ACTIVITY: Word for word, transcribe the records that follow.

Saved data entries
--------------------
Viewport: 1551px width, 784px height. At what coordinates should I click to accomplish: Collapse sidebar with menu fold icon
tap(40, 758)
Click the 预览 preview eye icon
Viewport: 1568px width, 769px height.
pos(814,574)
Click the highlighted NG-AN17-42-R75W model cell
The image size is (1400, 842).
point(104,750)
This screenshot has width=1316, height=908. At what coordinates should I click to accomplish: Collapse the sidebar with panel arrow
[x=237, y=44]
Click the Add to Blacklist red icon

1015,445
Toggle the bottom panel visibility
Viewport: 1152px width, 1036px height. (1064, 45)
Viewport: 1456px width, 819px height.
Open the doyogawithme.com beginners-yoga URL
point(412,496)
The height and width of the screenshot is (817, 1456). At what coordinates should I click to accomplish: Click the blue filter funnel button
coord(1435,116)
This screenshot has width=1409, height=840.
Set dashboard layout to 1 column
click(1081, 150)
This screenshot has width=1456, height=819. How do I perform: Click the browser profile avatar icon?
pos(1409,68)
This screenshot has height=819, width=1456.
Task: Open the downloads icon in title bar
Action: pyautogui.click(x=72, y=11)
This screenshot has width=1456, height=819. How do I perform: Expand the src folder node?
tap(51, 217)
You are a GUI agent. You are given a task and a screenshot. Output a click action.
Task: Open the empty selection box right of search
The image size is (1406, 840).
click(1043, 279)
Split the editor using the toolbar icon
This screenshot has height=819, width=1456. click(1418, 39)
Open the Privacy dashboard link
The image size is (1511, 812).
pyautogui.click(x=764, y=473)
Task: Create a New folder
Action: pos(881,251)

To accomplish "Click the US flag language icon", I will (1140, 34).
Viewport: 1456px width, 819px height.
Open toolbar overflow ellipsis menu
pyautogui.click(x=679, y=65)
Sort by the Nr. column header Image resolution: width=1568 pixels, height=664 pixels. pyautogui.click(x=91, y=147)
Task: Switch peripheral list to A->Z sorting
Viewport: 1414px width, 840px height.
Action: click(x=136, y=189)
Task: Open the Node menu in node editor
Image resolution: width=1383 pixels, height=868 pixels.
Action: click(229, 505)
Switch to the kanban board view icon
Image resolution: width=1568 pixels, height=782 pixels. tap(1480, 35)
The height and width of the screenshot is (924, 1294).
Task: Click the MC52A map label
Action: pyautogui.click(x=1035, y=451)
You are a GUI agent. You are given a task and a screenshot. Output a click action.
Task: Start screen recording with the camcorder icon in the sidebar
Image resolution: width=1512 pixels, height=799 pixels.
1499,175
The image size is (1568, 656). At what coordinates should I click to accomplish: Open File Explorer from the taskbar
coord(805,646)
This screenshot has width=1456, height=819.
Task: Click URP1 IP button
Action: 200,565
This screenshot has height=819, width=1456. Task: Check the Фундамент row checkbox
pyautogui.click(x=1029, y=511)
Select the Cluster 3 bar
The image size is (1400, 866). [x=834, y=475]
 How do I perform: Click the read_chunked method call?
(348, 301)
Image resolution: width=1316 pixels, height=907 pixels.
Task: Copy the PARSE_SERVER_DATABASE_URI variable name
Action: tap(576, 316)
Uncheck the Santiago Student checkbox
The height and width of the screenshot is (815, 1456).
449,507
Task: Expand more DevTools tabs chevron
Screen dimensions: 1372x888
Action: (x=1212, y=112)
--------------------
SOLUTION:
Viewport: 1551px width, 784px height. At what coordinates should I click to accomplish: Collapse sidebar with menu fold icon
tap(40, 758)
Click the 预览 preview eye icon
Viewport: 1568px width, 769px height.
pos(814,574)
Click the highlighted NG-AN17-42-R75W model cell
The image size is (1400, 842).
point(104,750)
This screenshot has width=1316, height=908. At what coordinates should I click to accomplish: Collapse the sidebar with panel arrow
[x=237, y=44]
Click the Add to Blacklist red icon

1015,445
Toggle the bottom panel visibility
Viewport: 1152px width, 1036px height. (1064, 45)
Viewport: 1456px width, 819px height.
Open the doyogawithme.com beginners-yoga URL
point(412,496)
The height and width of the screenshot is (817, 1456). At what coordinates should I click to accomplish: Click the blue filter funnel button
coord(1435,116)
This screenshot has width=1409, height=840.
Set dashboard layout to 1 column
click(1081, 150)
This screenshot has width=1456, height=819. How do I perform: Click the browser profile avatar icon?
pos(1409,68)
This screenshot has height=819, width=1456.
Task: Open the downloads icon in title bar
Action: pyautogui.click(x=72, y=11)
This screenshot has width=1456, height=819. How do I perform: Expand the src folder node?
tap(51, 217)
You are a GUI agent. You are given a task and a screenshot. Output a click action.
Task: Open the empty selection box right of search
The image size is (1406, 840).
click(1043, 279)
Split the editor using the toolbar icon
This screenshot has height=819, width=1456. click(1418, 39)
Open the Privacy dashboard link
The image size is (1511, 812).
pyautogui.click(x=764, y=473)
Task: Create a New folder
Action: pos(881,251)

To accomplish "Click the US flag language icon", I will (1140, 34).
Viewport: 1456px width, 819px height.
Open toolbar overflow ellipsis menu
pyautogui.click(x=679, y=65)
Sort by the Nr. column header Image resolution: width=1568 pixels, height=664 pixels. pyautogui.click(x=91, y=147)
Task: Switch peripheral list to A->Z sorting
Viewport: 1414px width, 840px height.
Action: click(x=136, y=189)
Task: Open the Node menu in node editor
Image resolution: width=1383 pixels, height=868 pixels.
Action: click(229, 505)
Switch to the kanban board view icon
Image resolution: width=1568 pixels, height=782 pixels. tap(1480, 35)
The height and width of the screenshot is (924, 1294).
Task: Click the MC52A map label
Action: pyautogui.click(x=1035, y=451)
You are a GUI agent. You are given a task and a screenshot. Output a click action.
Task: Start screen recording with the camcorder icon in the sidebar
Image resolution: width=1512 pixels, height=799 pixels.
1499,175
The image size is (1568, 656). At what coordinates should I click to accomplish: Open File Explorer from the taskbar
coord(805,646)
This screenshot has width=1456, height=819.
Task: Click URP1 IP button
Action: 200,565
This screenshot has height=819, width=1456. Task: Check the Фундамент row checkbox
pyautogui.click(x=1029, y=511)
Select the Cluster 3 bar
The image size is (1400, 866). [x=834, y=475]
 How do I perform: Click the read_chunked method call?
(348, 301)
Image resolution: width=1316 pixels, height=907 pixels.
Task: Copy the PARSE_SERVER_DATABASE_URI variable name
Action: tap(576, 316)
Uncheck the Santiago Student checkbox
The height and width of the screenshot is (815, 1456).
449,507
Task: Expand more DevTools tabs chevron
Screen dimensions: 1372x888
Action: (x=1212, y=112)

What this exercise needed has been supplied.